::: MATERIAL TO PROCESS :::
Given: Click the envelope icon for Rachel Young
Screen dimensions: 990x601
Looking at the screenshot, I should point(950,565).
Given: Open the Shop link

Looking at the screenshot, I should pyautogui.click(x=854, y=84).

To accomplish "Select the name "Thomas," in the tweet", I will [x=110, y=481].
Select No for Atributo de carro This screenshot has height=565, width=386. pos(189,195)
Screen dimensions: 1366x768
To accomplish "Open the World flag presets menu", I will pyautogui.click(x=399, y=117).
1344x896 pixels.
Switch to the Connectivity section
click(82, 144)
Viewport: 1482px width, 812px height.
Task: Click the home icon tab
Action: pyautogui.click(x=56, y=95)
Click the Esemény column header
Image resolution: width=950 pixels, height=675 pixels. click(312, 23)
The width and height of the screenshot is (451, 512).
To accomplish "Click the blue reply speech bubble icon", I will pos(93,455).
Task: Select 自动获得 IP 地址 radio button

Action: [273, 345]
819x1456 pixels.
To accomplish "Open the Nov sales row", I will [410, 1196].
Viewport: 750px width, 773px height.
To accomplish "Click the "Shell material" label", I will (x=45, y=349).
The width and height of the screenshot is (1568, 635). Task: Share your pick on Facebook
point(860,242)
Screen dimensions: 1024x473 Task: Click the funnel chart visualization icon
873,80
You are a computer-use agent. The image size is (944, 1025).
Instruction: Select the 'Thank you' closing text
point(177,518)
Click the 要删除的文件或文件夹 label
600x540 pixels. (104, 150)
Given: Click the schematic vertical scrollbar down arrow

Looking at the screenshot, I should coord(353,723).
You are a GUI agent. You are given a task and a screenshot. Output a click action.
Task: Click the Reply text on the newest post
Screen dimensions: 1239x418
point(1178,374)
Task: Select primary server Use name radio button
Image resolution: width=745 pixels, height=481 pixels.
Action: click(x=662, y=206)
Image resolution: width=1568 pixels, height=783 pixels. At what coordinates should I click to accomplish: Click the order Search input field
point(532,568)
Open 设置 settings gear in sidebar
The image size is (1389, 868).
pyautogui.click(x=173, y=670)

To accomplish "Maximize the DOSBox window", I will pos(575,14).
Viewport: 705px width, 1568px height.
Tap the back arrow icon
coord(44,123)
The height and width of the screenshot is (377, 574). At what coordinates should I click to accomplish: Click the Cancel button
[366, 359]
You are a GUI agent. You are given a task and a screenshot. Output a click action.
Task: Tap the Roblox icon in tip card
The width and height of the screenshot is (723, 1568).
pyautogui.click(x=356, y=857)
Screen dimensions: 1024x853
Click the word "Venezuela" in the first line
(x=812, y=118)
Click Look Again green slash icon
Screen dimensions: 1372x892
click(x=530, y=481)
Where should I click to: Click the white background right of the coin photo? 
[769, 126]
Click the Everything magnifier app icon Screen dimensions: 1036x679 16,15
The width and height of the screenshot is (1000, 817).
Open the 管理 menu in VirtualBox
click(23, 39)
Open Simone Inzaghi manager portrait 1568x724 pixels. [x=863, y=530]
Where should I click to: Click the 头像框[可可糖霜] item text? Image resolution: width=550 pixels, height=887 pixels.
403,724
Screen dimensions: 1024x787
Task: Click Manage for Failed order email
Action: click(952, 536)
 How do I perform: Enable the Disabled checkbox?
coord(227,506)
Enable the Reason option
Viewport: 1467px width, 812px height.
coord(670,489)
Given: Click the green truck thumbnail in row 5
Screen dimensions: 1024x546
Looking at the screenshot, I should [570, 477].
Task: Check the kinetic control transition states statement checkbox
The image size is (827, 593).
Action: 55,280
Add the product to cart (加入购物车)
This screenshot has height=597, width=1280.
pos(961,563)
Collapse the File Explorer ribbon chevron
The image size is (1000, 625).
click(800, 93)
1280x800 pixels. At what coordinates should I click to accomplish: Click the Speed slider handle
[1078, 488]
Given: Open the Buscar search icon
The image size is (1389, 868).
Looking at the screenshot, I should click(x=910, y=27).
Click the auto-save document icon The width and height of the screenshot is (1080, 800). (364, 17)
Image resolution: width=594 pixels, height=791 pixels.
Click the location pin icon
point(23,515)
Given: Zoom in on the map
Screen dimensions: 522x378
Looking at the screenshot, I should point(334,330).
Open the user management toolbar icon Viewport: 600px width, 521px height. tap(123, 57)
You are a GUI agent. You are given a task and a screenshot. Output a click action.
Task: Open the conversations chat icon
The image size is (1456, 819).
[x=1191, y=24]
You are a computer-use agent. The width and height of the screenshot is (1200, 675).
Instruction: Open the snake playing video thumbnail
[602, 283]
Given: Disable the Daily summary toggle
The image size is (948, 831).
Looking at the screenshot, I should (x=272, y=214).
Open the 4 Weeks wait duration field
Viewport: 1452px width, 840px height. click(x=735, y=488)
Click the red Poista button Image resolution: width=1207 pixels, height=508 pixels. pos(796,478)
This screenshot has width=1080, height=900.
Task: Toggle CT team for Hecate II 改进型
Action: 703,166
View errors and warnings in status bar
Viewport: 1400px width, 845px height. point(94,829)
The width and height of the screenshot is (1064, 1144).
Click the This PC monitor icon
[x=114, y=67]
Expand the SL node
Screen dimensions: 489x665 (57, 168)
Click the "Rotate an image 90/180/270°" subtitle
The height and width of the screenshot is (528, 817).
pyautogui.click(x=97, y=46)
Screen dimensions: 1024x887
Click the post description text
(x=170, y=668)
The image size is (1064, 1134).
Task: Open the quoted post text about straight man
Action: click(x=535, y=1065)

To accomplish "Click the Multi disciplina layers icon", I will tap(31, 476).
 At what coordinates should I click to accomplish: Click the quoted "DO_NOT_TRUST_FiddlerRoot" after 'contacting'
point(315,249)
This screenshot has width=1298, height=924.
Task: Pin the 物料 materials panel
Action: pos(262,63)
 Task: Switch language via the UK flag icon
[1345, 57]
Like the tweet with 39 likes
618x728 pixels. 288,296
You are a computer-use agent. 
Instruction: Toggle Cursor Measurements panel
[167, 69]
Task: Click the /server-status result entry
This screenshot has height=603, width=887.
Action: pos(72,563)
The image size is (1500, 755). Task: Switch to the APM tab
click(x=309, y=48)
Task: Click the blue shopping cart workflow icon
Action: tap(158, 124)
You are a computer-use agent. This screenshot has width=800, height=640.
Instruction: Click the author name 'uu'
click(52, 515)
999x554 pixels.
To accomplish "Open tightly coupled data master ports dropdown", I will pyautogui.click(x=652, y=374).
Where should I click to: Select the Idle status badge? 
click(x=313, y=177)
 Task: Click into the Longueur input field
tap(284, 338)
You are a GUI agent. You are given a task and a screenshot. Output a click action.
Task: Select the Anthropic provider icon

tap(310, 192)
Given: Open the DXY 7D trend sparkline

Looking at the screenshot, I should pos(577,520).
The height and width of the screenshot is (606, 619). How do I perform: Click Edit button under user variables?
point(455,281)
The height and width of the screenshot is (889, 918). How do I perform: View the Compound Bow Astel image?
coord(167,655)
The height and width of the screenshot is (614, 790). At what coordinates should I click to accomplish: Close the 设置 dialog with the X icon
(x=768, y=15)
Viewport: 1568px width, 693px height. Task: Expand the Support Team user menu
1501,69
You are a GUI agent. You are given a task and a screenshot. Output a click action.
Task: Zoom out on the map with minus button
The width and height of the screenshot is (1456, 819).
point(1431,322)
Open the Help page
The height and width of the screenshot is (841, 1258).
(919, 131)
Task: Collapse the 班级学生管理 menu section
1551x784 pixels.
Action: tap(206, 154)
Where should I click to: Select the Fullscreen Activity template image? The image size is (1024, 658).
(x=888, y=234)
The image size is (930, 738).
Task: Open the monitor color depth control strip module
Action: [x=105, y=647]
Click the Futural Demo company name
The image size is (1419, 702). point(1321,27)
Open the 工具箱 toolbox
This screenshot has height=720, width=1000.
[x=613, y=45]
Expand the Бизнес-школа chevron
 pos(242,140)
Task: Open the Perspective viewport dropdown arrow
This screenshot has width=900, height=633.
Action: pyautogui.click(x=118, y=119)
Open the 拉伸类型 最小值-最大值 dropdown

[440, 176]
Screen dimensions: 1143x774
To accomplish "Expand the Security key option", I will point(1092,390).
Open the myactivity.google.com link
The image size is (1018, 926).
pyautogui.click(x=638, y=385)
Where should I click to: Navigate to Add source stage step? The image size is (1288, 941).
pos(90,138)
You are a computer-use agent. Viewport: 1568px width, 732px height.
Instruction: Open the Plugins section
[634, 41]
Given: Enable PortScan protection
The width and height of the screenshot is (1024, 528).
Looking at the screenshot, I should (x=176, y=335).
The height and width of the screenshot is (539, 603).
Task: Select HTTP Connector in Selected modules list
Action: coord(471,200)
:::
#### [DIRECTION]
Please copy out the lines of the records word for word, from the line containing "Viewport: 1568px width, 693px" through the end of the records, inclusive.

#### [TASK OUTPUT]
Viewport: 1568px width, 693px height. Task: Expand the Support Team user menu
1501,69
You are a GUI agent. You are given a task and a screenshot. Output a click action.
Task: Zoom out on the map with minus button
The width and height of the screenshot is (1456, 819).
point(1431,322)
Open the Help page
The height and width of the screenshot is (841, 1258).
(919, 131)
Task: Collapse the 班级学生管理 menu section
1551x784 pixels.
Action: tap(206, 154)
Where should I click to: Select the Fullscreen Activity template image? The image size is (1024, 658).
(x=888, y=234)
The image size is (930, 738).
Task: Open the monitor color depth control strip module
Action: [x=105, y=647]
Click the Futural Demo company name
The image size is (1419, 702). point(1321,27)
Open the 工具箱 toolbox
This screenshot has height=720, width=1000.
[x=613, y=45]
Expand the Бизнес-школа chevron
 pos(242,140)
Task: Open the Perspective viewport dropdown arrow
This screenshot has width=900, height=633.
Action: pyautogui.click(x=118, y=119)
Open the 拉伸类型 最小值-最大值 dropdown

[440, 176]
Screen dimensions: 1143x774
To accomplish "Expand the Security key option", I will point(1092,390).
Open the myactivity.google.com link
The image size is (1018, 926).
pyautogui.click(x=638, y=385)
Where should I click to: Navigate to Add source stage step? The image size is (1288, 941).
pos(90,138)
You are a computer-use agent. Viewport: 1568px width, 732px height.
Instruction: Open the Plugins section
[634, 41]
Given: Enable PortScan protection
The width and height of the screenshot is (1024, 528).
Looking at the screenshot, I should (x=176, y=335).
The height and width of the screenshot is (539, 603).
Task: Select HTTP Connector in Selected modules list
Action: coord(471,200)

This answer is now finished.